I have been there before which may be the reason for delay and hesitation. Personal experience and that of others tells me that a second visit is never the same as that discovery visit years before. Perhaps its best to just put this plan aside and think of it as a trip which might have been a fine one.
The place is that waterway located in East Anglia, England just a few miles north of the city of Norwich, in Norfolk. The village is Wroxham.
It is best seen in Spring when the full,finest colors are in array and on display which is almost overdone. Every cottage owner seems to be bent on outdoing all others with flowers, shrubs, and trees of every type. You get the feeling you are visiting the place where artists find those ideal calender art pictures ...ornate, dipped in tinsel and good cheer.
Wroxham shares a portion of the River Bure on the south bank the other back a bit on the north shore. Hoveton, I've been told, meant "a hill near the water" and Wroxham meant " a place frequented by buzzards." It is, today, however, frequented by thousands of renters of other types of water craft. I would like rent a houseboat and spend a month or so leisurely visiting and revisiting coves of "The Broads. While I'm wishing for such a thing, I might as well include a fine laptop computer so I can get my writing done.
Wroxham also shows off what may well be the initial shopping mall arrangement for blanket merchandising of goods and services of all kinds. One of the first things I noticed when I first biked into Wroxham in 1944 from Salhouse-Rackheath way is that about eighty per cent of the real estate of the town seemed to be to be the private possession of one man named Roy!

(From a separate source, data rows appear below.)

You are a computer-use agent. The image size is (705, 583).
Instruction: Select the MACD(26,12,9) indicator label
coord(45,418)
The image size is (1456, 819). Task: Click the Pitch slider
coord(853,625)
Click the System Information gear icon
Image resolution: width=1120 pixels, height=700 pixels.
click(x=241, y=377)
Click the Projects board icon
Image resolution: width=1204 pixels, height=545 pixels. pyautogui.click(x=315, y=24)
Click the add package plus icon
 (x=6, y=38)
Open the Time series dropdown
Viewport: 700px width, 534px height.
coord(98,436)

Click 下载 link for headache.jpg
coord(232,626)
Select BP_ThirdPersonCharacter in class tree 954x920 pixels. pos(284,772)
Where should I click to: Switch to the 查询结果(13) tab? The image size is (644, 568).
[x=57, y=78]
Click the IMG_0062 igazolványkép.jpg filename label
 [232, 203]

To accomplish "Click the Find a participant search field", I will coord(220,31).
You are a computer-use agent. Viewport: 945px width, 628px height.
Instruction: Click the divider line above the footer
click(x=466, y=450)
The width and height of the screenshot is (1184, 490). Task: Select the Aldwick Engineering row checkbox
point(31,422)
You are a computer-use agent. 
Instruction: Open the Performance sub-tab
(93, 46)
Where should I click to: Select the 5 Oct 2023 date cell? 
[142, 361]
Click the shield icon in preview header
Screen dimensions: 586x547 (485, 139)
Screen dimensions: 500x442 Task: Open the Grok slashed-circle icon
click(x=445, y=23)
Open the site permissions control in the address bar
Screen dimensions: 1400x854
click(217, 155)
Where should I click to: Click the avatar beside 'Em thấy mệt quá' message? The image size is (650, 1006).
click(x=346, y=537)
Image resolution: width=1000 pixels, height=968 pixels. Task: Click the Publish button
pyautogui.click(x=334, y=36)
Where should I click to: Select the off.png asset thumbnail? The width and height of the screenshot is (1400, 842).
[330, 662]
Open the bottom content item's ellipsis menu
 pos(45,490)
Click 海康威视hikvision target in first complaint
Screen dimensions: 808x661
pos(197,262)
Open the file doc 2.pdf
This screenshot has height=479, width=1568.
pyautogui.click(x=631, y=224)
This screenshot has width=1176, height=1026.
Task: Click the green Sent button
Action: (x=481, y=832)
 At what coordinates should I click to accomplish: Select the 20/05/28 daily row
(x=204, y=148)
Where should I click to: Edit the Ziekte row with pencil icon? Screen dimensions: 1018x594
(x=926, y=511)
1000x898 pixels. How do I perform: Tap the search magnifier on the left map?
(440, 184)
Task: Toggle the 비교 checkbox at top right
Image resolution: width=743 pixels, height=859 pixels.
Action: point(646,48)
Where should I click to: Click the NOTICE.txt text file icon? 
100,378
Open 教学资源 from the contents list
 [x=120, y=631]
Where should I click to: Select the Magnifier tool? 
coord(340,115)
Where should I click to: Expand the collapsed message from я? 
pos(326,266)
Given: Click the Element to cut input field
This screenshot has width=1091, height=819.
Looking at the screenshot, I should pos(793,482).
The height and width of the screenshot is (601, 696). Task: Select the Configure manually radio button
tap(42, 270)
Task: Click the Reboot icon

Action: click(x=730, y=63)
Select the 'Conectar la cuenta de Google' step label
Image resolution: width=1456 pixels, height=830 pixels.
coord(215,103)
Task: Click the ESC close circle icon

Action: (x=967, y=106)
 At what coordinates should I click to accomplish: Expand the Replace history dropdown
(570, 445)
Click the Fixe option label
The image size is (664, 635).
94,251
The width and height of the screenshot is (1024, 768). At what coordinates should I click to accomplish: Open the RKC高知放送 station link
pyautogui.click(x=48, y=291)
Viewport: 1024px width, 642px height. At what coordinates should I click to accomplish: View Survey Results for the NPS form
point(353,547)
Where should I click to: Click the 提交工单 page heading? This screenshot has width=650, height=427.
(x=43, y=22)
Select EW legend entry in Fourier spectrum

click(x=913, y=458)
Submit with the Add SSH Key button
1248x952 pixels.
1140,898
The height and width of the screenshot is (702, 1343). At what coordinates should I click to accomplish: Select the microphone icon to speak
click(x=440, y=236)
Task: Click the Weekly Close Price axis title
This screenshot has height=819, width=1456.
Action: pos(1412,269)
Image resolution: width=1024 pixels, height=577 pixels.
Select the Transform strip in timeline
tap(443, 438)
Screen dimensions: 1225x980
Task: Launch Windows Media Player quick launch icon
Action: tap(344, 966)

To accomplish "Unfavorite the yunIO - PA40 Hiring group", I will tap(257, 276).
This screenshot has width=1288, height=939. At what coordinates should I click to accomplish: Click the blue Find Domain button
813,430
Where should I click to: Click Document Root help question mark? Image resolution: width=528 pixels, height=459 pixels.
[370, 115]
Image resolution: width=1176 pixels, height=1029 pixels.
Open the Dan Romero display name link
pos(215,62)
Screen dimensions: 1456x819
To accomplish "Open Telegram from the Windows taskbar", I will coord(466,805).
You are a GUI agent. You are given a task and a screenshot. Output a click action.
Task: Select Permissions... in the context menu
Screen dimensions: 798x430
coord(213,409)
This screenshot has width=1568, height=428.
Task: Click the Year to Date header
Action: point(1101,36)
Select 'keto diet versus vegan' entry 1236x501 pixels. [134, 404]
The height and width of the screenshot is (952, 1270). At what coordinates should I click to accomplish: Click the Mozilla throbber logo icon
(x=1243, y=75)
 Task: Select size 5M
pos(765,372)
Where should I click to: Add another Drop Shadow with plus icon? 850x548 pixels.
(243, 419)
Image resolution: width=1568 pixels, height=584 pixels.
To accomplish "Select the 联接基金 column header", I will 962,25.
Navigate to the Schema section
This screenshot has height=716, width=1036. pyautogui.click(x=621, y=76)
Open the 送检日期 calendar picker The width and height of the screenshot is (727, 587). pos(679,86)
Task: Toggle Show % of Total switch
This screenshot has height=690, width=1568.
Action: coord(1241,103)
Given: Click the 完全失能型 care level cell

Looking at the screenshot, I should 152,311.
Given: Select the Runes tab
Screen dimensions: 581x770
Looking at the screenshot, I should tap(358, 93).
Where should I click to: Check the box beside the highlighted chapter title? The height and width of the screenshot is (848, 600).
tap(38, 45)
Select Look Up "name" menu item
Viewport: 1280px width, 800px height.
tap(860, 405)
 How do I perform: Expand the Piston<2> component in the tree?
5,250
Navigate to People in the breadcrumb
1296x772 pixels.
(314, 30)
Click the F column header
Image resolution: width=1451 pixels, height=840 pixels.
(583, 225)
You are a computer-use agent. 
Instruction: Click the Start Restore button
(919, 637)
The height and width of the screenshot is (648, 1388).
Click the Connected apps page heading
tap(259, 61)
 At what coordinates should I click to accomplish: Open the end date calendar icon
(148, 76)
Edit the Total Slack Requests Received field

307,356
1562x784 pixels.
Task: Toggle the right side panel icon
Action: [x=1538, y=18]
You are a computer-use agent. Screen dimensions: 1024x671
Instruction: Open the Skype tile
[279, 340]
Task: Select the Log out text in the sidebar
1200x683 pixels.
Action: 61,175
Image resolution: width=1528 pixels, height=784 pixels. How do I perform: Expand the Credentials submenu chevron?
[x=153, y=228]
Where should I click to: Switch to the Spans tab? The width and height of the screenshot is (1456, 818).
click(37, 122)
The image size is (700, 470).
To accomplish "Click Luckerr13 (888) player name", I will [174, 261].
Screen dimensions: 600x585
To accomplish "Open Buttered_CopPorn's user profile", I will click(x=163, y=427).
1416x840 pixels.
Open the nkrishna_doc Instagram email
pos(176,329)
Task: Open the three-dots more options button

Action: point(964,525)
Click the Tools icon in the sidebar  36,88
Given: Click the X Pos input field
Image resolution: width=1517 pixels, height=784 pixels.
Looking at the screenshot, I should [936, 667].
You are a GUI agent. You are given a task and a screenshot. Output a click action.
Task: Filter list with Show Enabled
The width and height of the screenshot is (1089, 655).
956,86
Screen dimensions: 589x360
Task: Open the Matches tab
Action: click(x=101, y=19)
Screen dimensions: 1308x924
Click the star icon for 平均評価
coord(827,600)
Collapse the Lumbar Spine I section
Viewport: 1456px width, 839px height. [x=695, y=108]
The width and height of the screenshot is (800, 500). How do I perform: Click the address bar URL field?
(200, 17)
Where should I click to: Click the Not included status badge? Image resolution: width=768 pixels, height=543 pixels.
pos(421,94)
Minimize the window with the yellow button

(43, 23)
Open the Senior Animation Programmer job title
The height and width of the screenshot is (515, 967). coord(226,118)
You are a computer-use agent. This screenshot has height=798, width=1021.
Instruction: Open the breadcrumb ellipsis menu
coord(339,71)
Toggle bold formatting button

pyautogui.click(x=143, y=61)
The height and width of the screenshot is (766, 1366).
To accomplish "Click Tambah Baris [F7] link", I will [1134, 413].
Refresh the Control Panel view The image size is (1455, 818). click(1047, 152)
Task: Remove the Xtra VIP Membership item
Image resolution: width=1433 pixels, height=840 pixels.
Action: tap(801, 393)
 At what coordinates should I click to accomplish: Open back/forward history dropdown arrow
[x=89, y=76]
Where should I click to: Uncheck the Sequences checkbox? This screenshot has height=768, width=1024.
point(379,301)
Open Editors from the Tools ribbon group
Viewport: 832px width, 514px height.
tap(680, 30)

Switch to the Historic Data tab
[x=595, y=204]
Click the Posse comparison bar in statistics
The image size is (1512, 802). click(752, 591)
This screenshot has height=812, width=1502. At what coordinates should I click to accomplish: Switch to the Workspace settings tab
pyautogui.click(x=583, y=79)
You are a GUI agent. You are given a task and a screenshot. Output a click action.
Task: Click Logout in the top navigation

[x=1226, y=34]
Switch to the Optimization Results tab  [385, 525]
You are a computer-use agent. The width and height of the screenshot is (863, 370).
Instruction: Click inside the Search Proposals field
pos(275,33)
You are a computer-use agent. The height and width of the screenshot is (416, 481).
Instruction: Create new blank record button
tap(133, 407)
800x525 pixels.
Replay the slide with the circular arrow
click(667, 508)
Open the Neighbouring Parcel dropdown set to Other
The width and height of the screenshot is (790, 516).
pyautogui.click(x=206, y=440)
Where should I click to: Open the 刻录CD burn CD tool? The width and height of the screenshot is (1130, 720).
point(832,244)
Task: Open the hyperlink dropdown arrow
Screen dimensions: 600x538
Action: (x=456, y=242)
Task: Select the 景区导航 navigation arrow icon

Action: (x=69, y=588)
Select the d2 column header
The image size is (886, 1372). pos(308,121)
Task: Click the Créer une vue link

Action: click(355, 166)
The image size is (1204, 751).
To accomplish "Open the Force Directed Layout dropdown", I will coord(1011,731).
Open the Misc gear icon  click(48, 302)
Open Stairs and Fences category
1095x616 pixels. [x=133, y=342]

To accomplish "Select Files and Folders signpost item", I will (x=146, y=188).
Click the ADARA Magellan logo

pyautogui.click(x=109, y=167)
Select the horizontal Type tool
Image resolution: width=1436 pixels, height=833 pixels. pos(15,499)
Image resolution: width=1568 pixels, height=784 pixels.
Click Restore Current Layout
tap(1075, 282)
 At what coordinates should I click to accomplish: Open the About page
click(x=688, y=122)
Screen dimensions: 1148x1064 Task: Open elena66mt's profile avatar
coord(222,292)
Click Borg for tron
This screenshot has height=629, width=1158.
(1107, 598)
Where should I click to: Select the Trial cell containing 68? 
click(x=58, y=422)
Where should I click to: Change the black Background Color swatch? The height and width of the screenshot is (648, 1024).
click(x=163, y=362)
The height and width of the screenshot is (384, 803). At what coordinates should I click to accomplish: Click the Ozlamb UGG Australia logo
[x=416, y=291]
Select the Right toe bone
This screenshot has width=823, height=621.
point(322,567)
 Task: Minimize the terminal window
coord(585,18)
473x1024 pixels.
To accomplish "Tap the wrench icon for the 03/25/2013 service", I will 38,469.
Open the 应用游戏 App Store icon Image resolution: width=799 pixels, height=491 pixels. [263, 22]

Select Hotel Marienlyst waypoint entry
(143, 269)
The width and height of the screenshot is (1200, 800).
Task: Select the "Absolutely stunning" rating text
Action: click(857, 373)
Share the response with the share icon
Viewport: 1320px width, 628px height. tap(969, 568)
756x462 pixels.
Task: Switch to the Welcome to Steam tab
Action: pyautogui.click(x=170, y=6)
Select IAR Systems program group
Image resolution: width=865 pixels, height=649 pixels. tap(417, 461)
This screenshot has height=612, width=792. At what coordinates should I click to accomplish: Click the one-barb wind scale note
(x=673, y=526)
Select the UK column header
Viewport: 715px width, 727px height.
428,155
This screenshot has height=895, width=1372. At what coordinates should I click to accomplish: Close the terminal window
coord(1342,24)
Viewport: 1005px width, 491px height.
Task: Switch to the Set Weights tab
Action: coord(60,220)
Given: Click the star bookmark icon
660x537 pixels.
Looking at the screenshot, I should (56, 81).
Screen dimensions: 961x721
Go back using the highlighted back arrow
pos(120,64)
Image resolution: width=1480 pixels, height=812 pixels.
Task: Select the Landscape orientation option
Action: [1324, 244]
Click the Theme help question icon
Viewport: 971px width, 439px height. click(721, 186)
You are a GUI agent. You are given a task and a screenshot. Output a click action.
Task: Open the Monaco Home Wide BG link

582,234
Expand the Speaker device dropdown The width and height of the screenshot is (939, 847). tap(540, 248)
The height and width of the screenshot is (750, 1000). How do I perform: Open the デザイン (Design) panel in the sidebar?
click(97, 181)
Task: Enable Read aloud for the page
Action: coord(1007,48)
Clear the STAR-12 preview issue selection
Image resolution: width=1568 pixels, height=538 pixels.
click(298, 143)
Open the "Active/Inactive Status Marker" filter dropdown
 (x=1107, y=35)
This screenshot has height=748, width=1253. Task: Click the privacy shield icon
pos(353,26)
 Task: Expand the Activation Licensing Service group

Shop after-shop, pub-after-pub, store-after-store, restaurants, petrol points, beauty salons, insurance brokerages, boot repair ...everything! There was the neatly painted red wooden sign saying it , too, was: "ROY'S". The store started in 1895 and is still doing well, I understand. Alfred and his brother Arnold members of a family named "Roy" in the village of Coltishall not too far away, started buying up troubled business firms; and refurbishing them with the intent of making money. They are today a disjointed shopping mall, a department store with stocks spread out all over town, including any ship chandler's supplies you feel you need You can visit Roy's by rail, highway or water.
Anglia Railways serves Hoveton as a scheduled stop on their "Bittern Line". The narrow guage Bure Valley Railway runs between Wroxham an d Aylsham and during summer season and school holidays and summer season including "Boat Trains" which combine a narrow-gauger rail trip with a 90-minute boat trip. Off season they offer "Train Driving Classes"; you can buy or rent hiking equipment to take on the trails beside their tracks or camping out, or, a bike if you want to work out on the bike trails nearby. I'd like to vacation there if only to ascertain for sure if any of that is something that might now belong to Roy, as well.